Separately from the issues within the actual program, one person on the original Cheer cast who has caused controversy is Jerry.  Jerry gained massive popularity and even held tumbling classes at his home gym, ICE.  He was a mentor for many children and when the allegations of him sexually harassing children hit the news, the story gained popularity very quickly. The case against Jerry stipulates that he asked for explicit pictures from minors that were also a part of the youth elite cheerleading community.
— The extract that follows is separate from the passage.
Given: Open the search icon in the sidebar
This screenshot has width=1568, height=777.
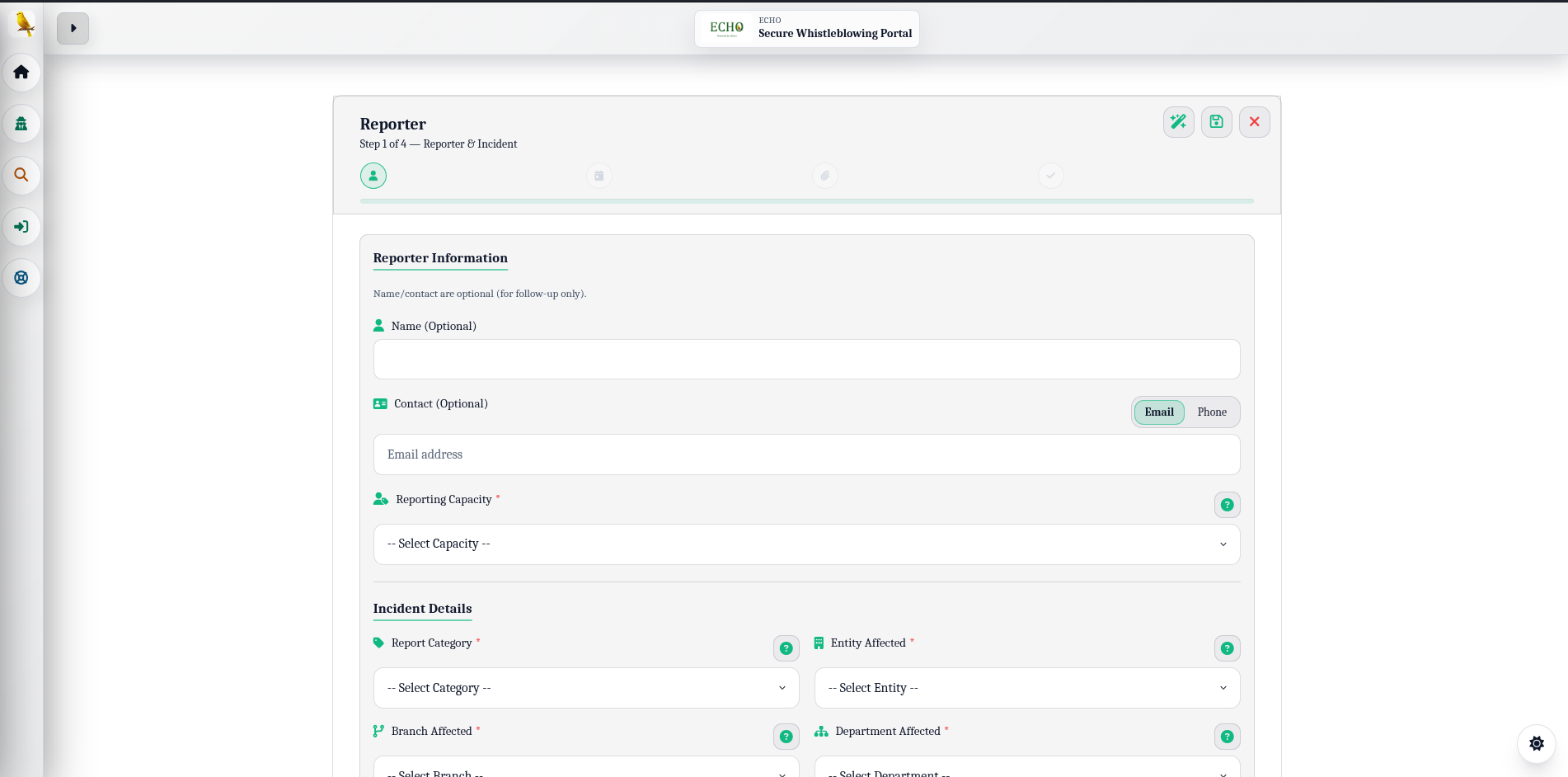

His charges rocked his Navarro teammates and put Cheer into an even more negative night, leading viewers to wonder whether this was an isolated incident or if competitive cheer would have the same undoing as competitive gymnastics in recent years. 

Between the coach’s selfish ambitions, the athlete’s deteriorating physical and mental health, and Jerry’s arrest, the series does less of what it aims to do: “follow the ups and downs of Navarro College’s competitive cheer squad as they work to win a coveted national title” and more of what it’s subjects would never want it to do: create a bad image of the sport as a whole that might make parents think twice before putting their children into cheer in the first place. The show skimps on the things that make cheerleading and being a part of an elite team truly great. Positive experiences like team building, growing through constructive criticism and adversity, working hard to hit a new skill and celebrating afterward, and coming together as a family all get less airtime than the elements of the show that are more dramatic, but it’s important for audiences to understand that those things are where the heart of cheerleading is, and those good things can be found everywhere – Even in our own Igloo – and not just on a mat in Corsicana, Texas.